Furious at a police force "corrupt to the core", President Rodrigo Duterte has called on the military to help clear out "scallywags" from the Philippine National Police (PNP).
"No policeman in this country anywhere is allowed to enforce laws related to the drug campaign," Duterte declared, adding that around 6,000 officers were "into drugs".
Since taking office in June 2016, Duterte's crackdown on narcotics has seen more than 7,660 deaths – mostly users and small-time dealers, according to Reuters. Some 2,555 deaths occurred during police operations, while the others were vigilante killings or remain unsolved.
While the PNP has been "asked to desist from engaging in anti-drug operations", the Philippine Drug Enforcement Agency (PDEA) will now take the front seat in the campaign. The president took the decision after South Korean businessman Jee Ick-joo was kidnapped and murdered by officers at the PNP headquarters.

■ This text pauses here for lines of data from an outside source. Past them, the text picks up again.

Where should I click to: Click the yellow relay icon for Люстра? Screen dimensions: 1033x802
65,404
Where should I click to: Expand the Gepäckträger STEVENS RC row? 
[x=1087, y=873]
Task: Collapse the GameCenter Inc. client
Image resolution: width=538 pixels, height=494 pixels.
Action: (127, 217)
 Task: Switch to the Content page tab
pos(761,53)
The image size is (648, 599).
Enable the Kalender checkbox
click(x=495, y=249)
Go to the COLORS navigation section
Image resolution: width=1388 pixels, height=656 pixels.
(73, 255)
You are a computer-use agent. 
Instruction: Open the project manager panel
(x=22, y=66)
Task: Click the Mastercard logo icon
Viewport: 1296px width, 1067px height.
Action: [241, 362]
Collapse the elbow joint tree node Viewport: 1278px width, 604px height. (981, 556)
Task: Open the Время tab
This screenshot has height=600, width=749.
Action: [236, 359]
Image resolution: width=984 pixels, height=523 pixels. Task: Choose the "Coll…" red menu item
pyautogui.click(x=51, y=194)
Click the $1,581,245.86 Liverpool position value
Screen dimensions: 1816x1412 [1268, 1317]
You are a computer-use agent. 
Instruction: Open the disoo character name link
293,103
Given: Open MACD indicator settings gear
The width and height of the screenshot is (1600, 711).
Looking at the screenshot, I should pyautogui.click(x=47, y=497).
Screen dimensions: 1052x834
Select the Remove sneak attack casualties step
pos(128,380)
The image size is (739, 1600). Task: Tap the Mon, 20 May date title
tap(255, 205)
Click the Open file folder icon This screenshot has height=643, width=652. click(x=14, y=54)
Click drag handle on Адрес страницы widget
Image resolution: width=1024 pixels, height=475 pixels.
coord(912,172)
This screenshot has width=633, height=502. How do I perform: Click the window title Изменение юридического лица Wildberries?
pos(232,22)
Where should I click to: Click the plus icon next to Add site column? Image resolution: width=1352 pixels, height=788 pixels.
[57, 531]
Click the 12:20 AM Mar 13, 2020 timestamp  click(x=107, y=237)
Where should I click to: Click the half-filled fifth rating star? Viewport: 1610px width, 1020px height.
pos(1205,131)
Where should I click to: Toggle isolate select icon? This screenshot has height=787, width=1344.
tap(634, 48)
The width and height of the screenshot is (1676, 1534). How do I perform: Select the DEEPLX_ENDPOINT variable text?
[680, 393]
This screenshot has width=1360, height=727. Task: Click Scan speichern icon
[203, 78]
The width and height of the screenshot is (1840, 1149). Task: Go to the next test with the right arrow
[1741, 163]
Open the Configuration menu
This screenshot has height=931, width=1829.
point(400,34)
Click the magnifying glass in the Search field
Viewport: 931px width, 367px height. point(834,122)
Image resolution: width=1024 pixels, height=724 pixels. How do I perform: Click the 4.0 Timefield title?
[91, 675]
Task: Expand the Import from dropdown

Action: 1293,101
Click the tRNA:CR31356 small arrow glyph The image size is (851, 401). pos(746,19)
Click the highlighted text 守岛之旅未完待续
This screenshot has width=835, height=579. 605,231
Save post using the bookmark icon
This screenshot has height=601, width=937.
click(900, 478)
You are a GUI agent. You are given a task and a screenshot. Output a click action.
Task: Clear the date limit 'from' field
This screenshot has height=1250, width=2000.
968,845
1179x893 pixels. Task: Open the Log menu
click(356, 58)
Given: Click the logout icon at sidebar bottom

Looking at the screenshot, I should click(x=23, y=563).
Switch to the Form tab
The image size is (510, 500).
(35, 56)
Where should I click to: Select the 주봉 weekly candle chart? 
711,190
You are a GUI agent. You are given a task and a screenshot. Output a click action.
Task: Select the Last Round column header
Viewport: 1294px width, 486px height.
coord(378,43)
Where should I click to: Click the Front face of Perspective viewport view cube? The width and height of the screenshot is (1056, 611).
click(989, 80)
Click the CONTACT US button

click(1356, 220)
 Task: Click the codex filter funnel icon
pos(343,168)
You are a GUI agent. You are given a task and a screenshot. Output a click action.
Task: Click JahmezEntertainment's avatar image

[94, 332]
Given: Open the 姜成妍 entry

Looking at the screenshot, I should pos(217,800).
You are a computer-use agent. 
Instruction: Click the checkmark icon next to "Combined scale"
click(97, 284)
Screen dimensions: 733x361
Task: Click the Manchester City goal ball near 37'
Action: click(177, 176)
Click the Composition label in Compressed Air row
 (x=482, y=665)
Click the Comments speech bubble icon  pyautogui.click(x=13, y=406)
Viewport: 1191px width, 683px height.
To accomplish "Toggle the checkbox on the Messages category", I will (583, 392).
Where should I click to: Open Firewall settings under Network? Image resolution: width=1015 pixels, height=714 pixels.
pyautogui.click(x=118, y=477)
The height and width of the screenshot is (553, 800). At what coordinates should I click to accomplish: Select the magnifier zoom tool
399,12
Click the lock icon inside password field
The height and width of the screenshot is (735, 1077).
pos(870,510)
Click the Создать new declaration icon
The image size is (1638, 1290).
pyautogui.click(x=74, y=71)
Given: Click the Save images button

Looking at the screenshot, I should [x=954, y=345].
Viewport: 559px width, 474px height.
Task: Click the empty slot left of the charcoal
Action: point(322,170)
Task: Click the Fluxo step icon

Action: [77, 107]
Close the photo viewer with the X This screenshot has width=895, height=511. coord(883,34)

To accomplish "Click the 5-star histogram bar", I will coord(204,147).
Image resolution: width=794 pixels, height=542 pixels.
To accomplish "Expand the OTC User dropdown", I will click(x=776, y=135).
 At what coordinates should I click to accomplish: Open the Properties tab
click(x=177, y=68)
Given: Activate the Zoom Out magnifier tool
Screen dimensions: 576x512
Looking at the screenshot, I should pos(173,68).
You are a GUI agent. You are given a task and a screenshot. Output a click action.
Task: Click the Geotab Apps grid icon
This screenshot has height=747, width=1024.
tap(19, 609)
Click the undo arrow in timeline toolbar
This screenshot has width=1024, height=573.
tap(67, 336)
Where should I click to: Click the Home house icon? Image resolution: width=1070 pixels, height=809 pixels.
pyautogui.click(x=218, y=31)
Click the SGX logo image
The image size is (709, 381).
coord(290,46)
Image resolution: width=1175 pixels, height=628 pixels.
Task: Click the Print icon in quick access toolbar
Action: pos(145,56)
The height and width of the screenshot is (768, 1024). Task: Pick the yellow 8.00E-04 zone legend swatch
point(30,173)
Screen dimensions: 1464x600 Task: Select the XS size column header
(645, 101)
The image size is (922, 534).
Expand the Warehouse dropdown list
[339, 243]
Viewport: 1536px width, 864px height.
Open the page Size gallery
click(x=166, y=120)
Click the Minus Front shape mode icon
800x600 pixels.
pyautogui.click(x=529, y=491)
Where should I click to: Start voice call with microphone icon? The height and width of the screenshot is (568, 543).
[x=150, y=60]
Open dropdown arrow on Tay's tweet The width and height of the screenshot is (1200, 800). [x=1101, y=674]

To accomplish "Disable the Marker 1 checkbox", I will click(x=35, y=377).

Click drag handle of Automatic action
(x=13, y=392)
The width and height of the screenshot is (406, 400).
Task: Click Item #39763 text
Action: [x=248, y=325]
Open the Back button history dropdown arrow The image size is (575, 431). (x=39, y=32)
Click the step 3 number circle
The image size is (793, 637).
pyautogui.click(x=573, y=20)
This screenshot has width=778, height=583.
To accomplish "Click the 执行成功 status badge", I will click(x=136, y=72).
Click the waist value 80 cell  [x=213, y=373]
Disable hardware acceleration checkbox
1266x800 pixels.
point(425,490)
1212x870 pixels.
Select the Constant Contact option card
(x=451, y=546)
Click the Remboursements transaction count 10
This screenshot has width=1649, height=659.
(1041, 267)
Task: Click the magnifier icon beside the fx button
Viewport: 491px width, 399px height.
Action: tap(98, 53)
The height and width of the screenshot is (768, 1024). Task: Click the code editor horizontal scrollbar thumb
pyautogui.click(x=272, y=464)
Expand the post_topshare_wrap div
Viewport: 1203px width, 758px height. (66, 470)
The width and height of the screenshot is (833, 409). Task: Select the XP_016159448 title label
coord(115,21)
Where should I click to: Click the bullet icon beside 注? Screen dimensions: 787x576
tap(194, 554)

In a speech to soldiers on Tuesday (31 January), the Philippine president said he wants them to arrest corrupt police officers until he is able to reorganise the drug enforcement setup of the PNP, CNN Philippines reported.
"If I would not bring soldiers in, all will be lost. No one would go after corrupt policemen," said Duterte. "There is [a] rampant culture of corruption in the PNP".
Duterte has traditionally been a staunch supporter of the PNP despite his knowledge of corruption in the force. His spokesman, Ernesto Abella said that while Duterte was aware of this, the drugs problem was so big that "the president had to act".
Clarifying the status of anti-drug operations in the country, Abella added: "[The] "impression is that it stopped. No. What happens is the local PNP has been asked to desist from engaging in anti-drug operations but the operations will continue under the PDEA."
A report released by Amnesty International on Tuesday (31 January) which investigated Duterte's war on drugs claimed: "Acting on instructions from the very top of government, the Philippines police have killed and paid others to kill thousands of alleged drug offenders in a wave of extrajudicial executions that may amount to crimes against humanity."